Task instructions:
• 1. The article below on Russia's Sputnik V vaccine names several major countries that have pre-ordered millions of doses. List every one of them.
• 2. Continue the article below on Russia's Sputnik V vaccine, picking up after its final sentence.

Text segment: Begin

Russia’s Sputnik V vaccine against Covid-19 has become world famous. Dozens of states are considering using it while such major countries as India, Brazil, Mexico, Argentina and Uzbekistan have pre-ordered many millions of doses.
Leading international medical journals have published studies on the vaccine’s efficacy that, after being administered to more than two million Russians, seems to be on a par with the initial results from Western vaccines.
Although scientists will repeatedly reevaluate Sputnik’s efficacy as data accumulates, the vaccine has already boosted Russians’ immunity at home as well as the country’s image abroad. This despite the Kremlin’s PR efforts that have been more harmful than helpful.
Building on Russia’s great scientific past
Although the official approval process for Sputnik V was opaque by modern world standards and the politicized PR surrounding it only caused further concerns, the Sputnik V vaccine is finally recognized as a solid vaccine.
This is partly because it fit well into the decades-old stereotype that Russia is especially adept at coming up with inexpensive quick fixes to problems vexing other world powers.
This image is based, first, on the more than 100 years of strong Russian scientific advances — achievements that even the last 50 years have not diminished. This luster surrounds not only Russian science as a whole: early 19th-century epidemiology in Russia was an important chapter in the history of world science.

Text segment: End
Material supplied: Begin

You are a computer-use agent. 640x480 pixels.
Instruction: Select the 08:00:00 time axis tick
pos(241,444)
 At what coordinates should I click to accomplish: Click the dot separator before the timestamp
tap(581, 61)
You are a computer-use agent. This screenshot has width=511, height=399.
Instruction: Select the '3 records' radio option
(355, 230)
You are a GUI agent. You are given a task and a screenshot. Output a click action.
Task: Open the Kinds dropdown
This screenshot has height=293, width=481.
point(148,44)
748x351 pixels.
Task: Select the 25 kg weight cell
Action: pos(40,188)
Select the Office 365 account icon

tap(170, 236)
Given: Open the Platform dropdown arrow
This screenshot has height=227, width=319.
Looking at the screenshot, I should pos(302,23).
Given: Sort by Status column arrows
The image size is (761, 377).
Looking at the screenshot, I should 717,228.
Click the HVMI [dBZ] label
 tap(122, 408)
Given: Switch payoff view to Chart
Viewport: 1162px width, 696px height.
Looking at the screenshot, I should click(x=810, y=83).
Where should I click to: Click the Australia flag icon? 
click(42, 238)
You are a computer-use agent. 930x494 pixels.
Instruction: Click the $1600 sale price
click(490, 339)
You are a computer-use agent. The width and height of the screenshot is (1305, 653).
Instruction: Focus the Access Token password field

Material supplied: End

Answers by item number:
• 1. India, Brazil, Mexico, Argentina, Uzbekistan

• 2.
Second, the main “trick” behind Soviet successes was the ability to concentrate powerful material and intellectual resources on a single goal. The country’s amazing breakthroughs in space, its ability to launch satellites, astronauts and lunar rovers — not to mention its athletic achievements — did not reflect in any way the general standard of living or other indicators of development. Today’s Sputnik V vaccine fits perfectly into the stereotype that says, “Russia cannot produce a high tide that lifts all boats, but it can muster sufficient resources to lift individual boats at will.”
Cheap and strong
Those are simply stereotypes, however. The main reason the Russian vaccine is getting so much positive press is that it works and is so inexpensive any country can afford it. The Gamaleya Research Institute and other institutions developed it, the Russian Direct Investment Fund handles distribution, and various government agencies also play a role in its success.
The one real problem here is that the Russian government is attempting to interpret this success according to its own narrative and to leverage it for geopolitical purposes. Fortunately, politics seems to have no part in the worldwide distribution of the vaccine, making it an ideal example of just how powerful soft power can be.
Harvard political scientist Joseph Nye coined the term “soft power” in the late 20th century. It refers to a country’s influence in the world based not on military or economic force, or on the threat of such force.
When the world’s best students aspire to attend Stanford or Princeton, this is U.S. soft power in action. When football players dream of playing for Real Madrid or Barcelona, this is the soft power of Spain.
When it is impossible to write a novel about love without living in Paris or Buenos Aires, this is the soft power of France and Argentina. When someone reads Sholokhov or Alexievich, studies paintings by Goncharova or Kandinsky, learns to dance like Pavlova or Baryshnikov or listens to recordings by Vishnevskaya or Rostropovich, this is the soft power of Russia.
In fact, Russia’s greatest soft power arguably lies in its outstanding history of science. The theorems of Kovalevskaya and Kolmogorov, the experiments of Semenov and Cherenkov, the experiments of Zilber and Yermolyeva, the models of Slutsky and Kantorovich, the books of Vygotsky and Bakhtin, and many other names and milestones stand out.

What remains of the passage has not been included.